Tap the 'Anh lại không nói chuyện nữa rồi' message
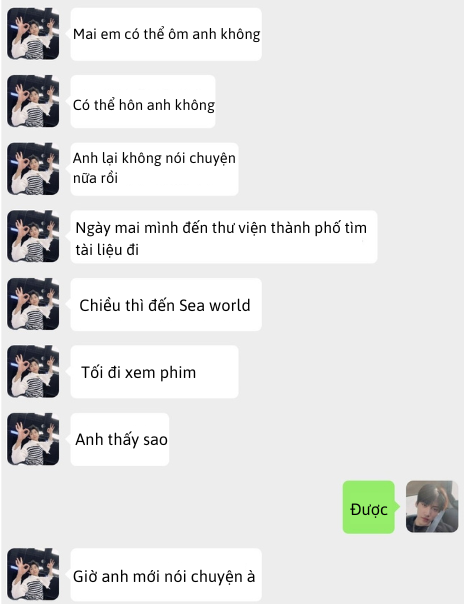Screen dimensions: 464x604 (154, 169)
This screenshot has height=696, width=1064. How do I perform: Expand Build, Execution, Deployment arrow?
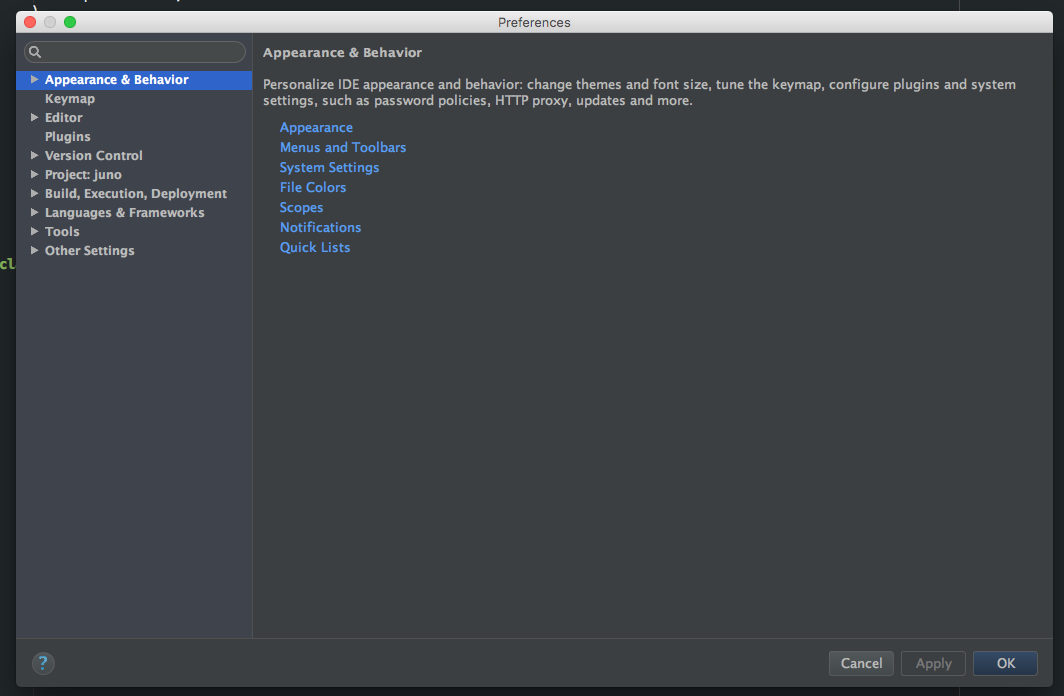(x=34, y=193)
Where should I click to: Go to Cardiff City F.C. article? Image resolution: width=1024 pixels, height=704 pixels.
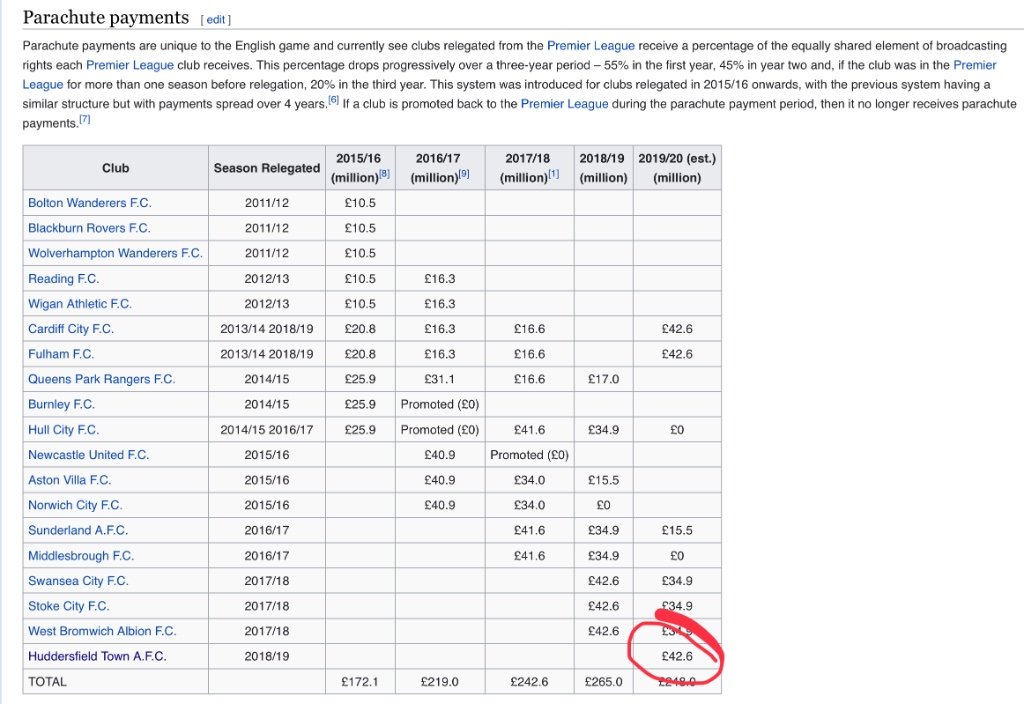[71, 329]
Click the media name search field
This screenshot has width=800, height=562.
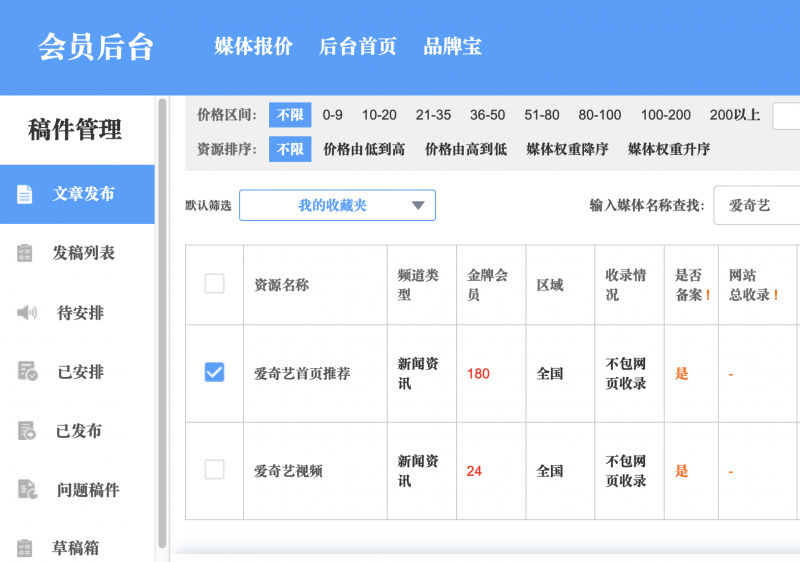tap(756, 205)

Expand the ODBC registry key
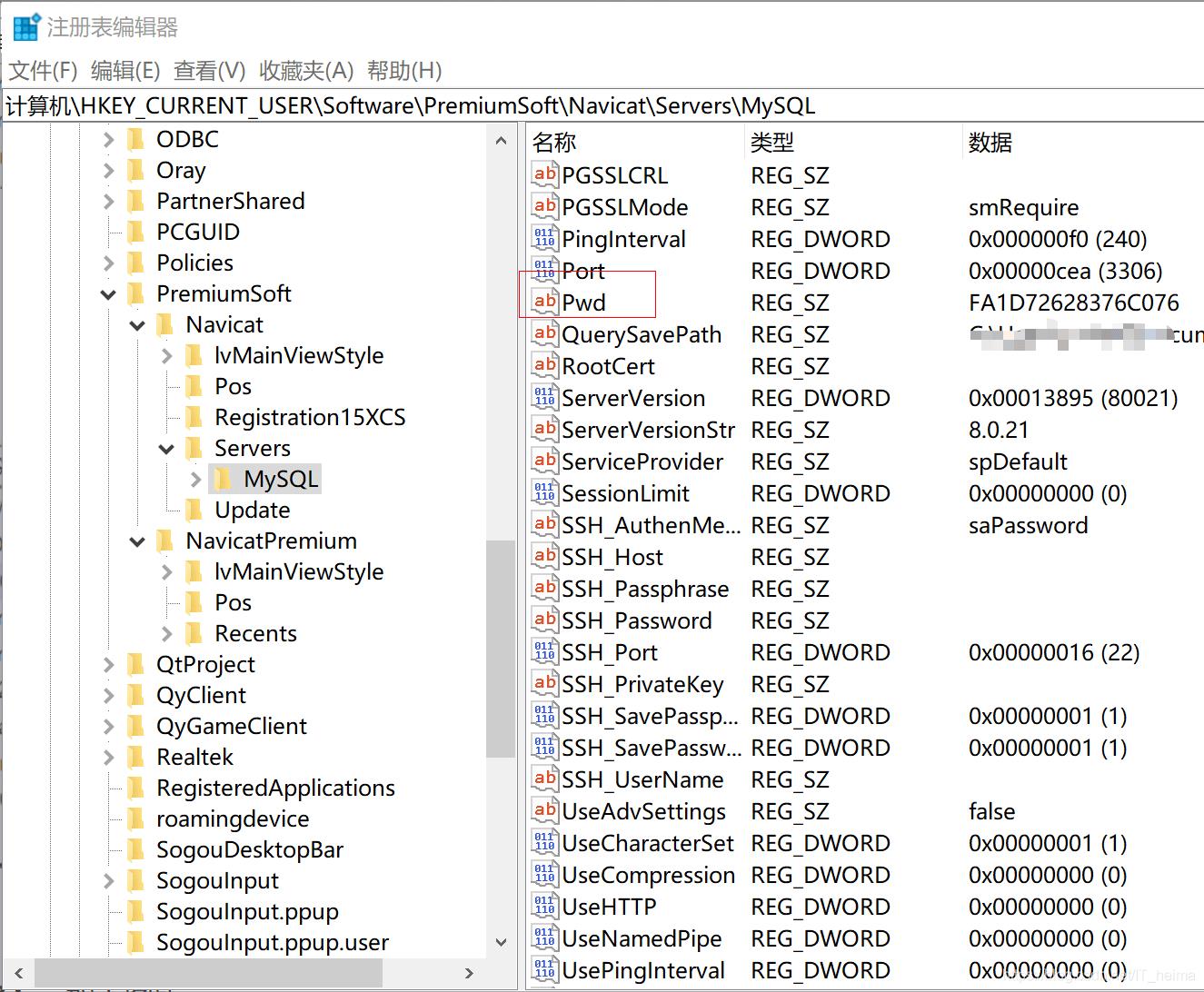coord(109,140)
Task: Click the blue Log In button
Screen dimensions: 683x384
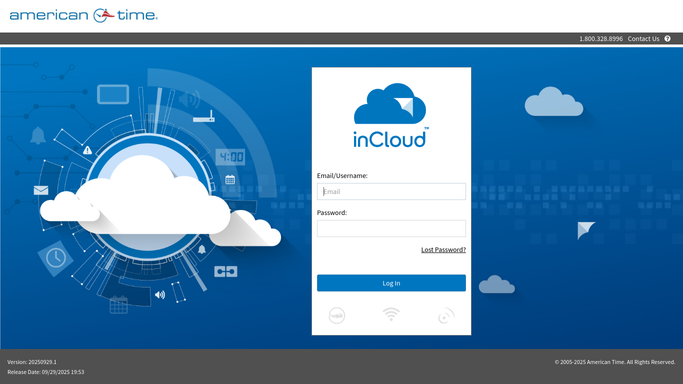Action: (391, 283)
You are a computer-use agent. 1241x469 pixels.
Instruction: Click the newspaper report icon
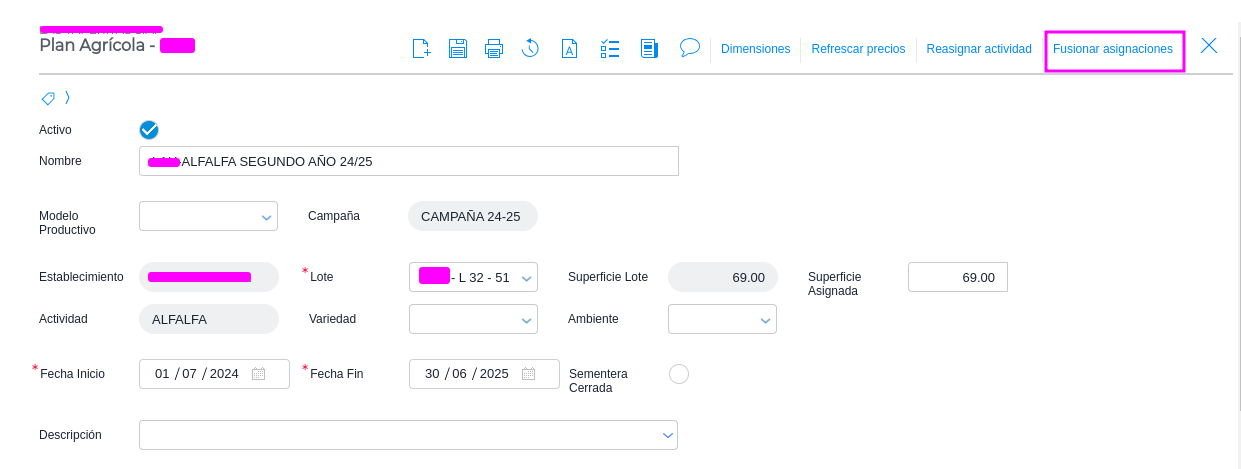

§ What you should do: All lines from the one holding "You are a computer-use" through the last line of the records need to be copied exactly, both ends included, and the pictures left behind.

§ Exercise answer:
You are a computer-use agent. 1241x469 pixels.
Instruction: Click the newspaper report icon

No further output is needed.